Software encounters ungraceful exits due to either bugs in the interrupt/signal handler code or the intention of developers to debug the software. Users may su er from "weird" problems caused by leftovers of the ungraceful exits. A common practice to fix these problems is rebooting, which wipes away the stale state of the software. This solution, however, is heavyweight and often leads to poor user experience because it requires restarting other normal processes.
SafeExit is a tool that can automatically detect and pinpoint the root causes of the problems caused by ungraceful exits, which can help users fix the problems using lightweight solutions. Specifically, SafeExit checks the program exit behaviors in the case of an interrupted execution against its expected exit behaviors to detect the missing cleanup behaviors required for avoiding the ungraceful exit.

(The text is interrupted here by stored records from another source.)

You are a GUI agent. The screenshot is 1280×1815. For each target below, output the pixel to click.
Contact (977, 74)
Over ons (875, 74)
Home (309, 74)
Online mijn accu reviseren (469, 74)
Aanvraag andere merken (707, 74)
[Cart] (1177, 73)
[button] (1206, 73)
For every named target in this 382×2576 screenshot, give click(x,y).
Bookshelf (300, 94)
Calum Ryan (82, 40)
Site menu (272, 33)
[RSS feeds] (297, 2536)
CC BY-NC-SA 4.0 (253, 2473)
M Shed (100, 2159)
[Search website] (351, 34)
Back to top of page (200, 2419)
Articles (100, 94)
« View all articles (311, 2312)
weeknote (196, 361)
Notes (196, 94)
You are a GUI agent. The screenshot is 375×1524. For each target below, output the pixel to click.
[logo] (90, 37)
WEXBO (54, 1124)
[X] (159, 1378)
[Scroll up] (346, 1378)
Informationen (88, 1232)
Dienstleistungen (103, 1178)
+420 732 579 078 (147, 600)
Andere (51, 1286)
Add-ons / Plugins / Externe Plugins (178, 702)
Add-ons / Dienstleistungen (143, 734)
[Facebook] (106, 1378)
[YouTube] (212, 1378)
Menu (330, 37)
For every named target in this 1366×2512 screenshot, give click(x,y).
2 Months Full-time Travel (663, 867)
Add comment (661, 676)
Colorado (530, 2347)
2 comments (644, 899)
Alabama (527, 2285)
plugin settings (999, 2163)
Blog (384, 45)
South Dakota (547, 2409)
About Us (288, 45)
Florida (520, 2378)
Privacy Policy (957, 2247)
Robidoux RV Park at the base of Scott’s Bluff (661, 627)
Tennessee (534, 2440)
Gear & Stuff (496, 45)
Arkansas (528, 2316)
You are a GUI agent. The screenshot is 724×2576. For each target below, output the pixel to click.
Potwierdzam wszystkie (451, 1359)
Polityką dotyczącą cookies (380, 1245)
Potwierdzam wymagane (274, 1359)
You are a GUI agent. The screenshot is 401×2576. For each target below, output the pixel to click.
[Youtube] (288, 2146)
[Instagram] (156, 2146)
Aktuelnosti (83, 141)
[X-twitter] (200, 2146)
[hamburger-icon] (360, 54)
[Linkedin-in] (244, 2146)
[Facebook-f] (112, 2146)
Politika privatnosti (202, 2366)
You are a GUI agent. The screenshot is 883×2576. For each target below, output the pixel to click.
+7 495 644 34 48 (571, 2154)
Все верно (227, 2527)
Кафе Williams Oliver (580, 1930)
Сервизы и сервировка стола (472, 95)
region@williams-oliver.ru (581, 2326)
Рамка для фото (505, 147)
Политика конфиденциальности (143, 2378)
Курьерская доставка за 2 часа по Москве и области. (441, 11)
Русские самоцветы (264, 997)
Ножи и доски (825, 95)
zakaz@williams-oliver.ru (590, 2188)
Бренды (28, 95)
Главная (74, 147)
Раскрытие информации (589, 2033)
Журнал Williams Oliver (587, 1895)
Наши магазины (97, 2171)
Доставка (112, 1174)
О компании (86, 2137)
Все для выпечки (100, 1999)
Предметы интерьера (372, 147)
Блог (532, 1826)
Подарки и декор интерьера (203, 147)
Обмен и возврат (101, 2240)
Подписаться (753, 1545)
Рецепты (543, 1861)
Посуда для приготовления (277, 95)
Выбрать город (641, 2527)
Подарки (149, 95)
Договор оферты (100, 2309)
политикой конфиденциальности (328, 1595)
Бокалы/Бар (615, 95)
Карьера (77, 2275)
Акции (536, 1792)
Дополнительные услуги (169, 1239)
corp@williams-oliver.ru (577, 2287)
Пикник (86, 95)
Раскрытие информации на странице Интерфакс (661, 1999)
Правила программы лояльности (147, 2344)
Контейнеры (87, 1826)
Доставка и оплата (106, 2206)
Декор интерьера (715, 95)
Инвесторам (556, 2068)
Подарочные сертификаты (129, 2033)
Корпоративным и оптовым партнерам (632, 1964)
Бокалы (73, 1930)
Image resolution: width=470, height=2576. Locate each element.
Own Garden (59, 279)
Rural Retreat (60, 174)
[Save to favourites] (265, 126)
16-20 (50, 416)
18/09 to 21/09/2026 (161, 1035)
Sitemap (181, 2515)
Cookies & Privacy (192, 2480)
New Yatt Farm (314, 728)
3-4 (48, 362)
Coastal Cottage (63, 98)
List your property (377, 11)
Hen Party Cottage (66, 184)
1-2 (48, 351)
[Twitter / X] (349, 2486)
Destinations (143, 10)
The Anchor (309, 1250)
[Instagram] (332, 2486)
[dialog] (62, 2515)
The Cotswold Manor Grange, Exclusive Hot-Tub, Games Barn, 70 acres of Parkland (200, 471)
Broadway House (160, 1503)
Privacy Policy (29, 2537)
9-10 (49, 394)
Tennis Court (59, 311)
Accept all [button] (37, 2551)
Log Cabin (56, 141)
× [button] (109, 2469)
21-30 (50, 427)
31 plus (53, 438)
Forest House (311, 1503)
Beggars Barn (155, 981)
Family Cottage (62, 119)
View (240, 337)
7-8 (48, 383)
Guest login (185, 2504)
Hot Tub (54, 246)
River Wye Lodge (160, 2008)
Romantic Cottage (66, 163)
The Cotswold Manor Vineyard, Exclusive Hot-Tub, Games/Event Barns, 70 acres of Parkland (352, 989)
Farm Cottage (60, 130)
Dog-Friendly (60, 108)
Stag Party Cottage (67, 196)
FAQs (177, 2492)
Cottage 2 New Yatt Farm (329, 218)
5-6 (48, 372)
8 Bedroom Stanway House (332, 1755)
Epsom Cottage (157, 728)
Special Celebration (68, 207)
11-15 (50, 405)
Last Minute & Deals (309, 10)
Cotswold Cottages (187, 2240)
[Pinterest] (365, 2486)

The expected behaviors are obtained by monitoring the program exit under a normal execution.
Clone SafeExit source code, and change the directory to SafeExit:
git clone https://github.com/ZhouyangJia/SafeExit.git
cd SafeExit
Step 0: Install the target program (taking nginx as an example), and prepare the config file:
# config file example
cat conf/nginx.ini
Step 1: Test the target program under one normal execution and 13 signal(abnormal) executions (it may take minutes):
./script/run.sh test nginx
This step will output a directory named results.nginx, including the system calls invoded by the target program.
Step 2: Clean the raw data:
./script/run.sh clean nginx
This step will generate a SQlite3 database file named traces.db.
Step 3: Extract system calls of the exit stage:
./script/run.sh extract nginx
This step will generate a table named 'exit_traces'.
Step 4: Mine exit behaviors of the normal execution.
./script/run.sh mine nginx
./script/run.sh cluster nginx
This step will generate tables named 'exit_behavior' and 'exit_cluster'. A behavior is a system call, while a cluster is a sequence of system calls.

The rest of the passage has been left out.